Important Formulas to Remember

If $g(x), f(x), h(x)$ are such that $g(x) \leq f(x) \leq h(x)$, and $\mathop {{\rm{\;}}\lim }\limits_{x \to a} g(x)=\mathop {{\rm{\;}}\lim }\limits_{x \to a} h(x)=L$ then $\mathop {{\rm{\;}}\lim }\limits_{x \to a} f(x)=L$


Important Points to Remember

  • Squeeze Theorem is also known as Sandwich Theorem.

  • The limit of the Squeeze function has the same value as the limits of the other two functions.

Competitive Exams after 12th Science

FAQs on Squeeze Theorem

1. What are the different names of Squeeze Theorems?

We have different names associated with the Squeeze Theorem in different languages. The Squeeze Theorem is also known as Officers Theorem.​​ There is an interesting story behind this nomenclature. Suppose two police officers are escorting a drunk prisoner between them, and both officers go to a cell, then the prisoner must also end up in the cell irrespective of the path taken by the police officers. There are other names also for the Squeeze Theorem:

  • Carabinieri Theorem

  • Police Theorem

  • Pinching Theorem

  • Sandwich Theorem

  • Between Theorem

2. Which type of function satisfies the Squeeze Theorem?

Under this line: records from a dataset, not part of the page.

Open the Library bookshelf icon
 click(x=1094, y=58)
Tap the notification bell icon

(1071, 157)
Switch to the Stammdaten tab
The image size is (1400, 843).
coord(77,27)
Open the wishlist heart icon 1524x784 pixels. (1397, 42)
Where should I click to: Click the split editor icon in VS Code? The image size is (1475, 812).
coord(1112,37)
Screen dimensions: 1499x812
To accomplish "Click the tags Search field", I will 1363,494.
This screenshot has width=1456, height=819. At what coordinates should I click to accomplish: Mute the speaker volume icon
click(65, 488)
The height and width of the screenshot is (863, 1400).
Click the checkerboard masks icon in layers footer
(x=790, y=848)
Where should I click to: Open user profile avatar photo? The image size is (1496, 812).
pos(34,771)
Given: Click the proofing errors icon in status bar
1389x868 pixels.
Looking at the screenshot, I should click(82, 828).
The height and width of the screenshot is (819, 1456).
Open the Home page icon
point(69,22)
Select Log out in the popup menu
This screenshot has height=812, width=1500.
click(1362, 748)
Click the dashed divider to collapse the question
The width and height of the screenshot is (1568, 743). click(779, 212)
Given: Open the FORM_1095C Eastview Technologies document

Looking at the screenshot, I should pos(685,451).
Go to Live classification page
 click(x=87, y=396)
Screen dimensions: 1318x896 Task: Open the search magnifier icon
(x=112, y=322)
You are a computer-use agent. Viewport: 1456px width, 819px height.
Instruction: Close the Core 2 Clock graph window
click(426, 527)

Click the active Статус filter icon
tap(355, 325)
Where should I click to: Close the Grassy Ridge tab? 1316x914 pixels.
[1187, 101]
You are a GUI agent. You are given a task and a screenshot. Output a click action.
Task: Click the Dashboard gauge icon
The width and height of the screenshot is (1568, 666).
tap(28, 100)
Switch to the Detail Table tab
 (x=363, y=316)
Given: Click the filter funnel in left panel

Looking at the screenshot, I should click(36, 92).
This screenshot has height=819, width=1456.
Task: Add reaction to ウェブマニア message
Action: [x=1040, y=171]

The squeeze theorem is applicable to all types of functions. The only thing required to satisfy Squeeze Theorem is that the limits of functions squeezing a function between them must exist and be equal. We use the squeeze theorem most widely for Trigonometric Functions. Squeeze Theorem is a fundamental tool of limits and limits are fundamental tools of calculus. The theorem is used to find the limits of functions where the usual algebraic operations are not effective in calculating the limit of the function.

3. Is the Squeeze Theorem applicable in the case of Sequences?

Yes, we have the application of the Squeeze Theorem in the case of Sequences also. The Squeeze theorem for Sequences states that if for three real-valued sequences, the limits of two sequences exist and are equal and the third sequence is sandwiched between these two sequences, then the limit of the sandwiched function will also be the same as the other two sequences. We can prove the Squeeze Theorem for sequences in the same way as done in calculus considering a positive integer n for which the condition satisfies.